Jesús Gabriel y Galán
9/28/2007 8:20:00 AM
On 9/28/07, Daniel Talsky <danieltalsky@gmail.com> wrote:
> How come this works:
>
> collection_of_objects = []
> 10.times do
> collection_of_objects << MyObject.create
> end
>
> But this doesn't:
>
> collection_of_objects = []
> 10.times do { collection_of_objects << MyObject.create }
>
> I didn't understand there was ANY difference between the two syntaxes
> really. Can someone explain to me the finer points?

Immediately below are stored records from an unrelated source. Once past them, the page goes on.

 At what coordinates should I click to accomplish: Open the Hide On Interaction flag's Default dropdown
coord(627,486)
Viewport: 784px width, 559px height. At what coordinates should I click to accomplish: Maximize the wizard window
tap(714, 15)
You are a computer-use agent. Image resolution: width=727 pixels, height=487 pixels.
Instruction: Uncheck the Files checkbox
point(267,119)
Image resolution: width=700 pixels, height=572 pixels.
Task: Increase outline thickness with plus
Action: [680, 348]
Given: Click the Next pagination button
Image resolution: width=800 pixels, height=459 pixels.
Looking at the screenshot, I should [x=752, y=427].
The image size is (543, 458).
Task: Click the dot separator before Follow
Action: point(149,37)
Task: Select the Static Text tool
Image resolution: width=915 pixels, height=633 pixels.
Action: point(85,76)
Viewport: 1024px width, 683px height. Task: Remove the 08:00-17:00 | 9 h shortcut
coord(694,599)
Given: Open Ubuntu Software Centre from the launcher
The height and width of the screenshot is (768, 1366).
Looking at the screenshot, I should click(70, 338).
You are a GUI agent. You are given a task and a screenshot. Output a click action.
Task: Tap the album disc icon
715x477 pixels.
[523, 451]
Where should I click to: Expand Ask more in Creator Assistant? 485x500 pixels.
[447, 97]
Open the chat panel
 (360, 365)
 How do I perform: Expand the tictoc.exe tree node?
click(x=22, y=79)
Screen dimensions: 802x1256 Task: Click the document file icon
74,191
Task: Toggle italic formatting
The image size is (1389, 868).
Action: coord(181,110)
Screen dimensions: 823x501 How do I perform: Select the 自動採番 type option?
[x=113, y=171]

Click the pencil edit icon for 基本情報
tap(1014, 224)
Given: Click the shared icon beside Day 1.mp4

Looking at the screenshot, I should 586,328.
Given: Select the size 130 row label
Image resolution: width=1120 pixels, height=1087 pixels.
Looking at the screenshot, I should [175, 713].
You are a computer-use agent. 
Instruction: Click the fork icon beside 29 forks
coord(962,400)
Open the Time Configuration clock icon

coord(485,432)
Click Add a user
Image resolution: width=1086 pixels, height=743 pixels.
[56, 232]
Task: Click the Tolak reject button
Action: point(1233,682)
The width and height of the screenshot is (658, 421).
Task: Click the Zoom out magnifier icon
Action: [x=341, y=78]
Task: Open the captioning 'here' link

The reason is that "do" starts a block, and then inside the block the
{} are parsed as a hash literal:
irb(main):001:0> collection_of_objects = []
=> []
irb(main):002:0> 10.times do { collection_of_objects << MyObject.create }
irb(main):003:1> end
SyntaxError: compile error
(irb):2: odd number list for Hash
from (irb):3
from :0
You have to use only one form of block, either do...end or {}. The
convention seems to be to use do...end for multiline blocks, while {}
is used for one-liners.
irb(main):005:0> 10.times { collection_of_objects << Array.new }
=> 10
irb(main):006:0> collection_of_objects
=> [[], [], [], [], [], [], [], [], [], []]
Regards,
Jesus.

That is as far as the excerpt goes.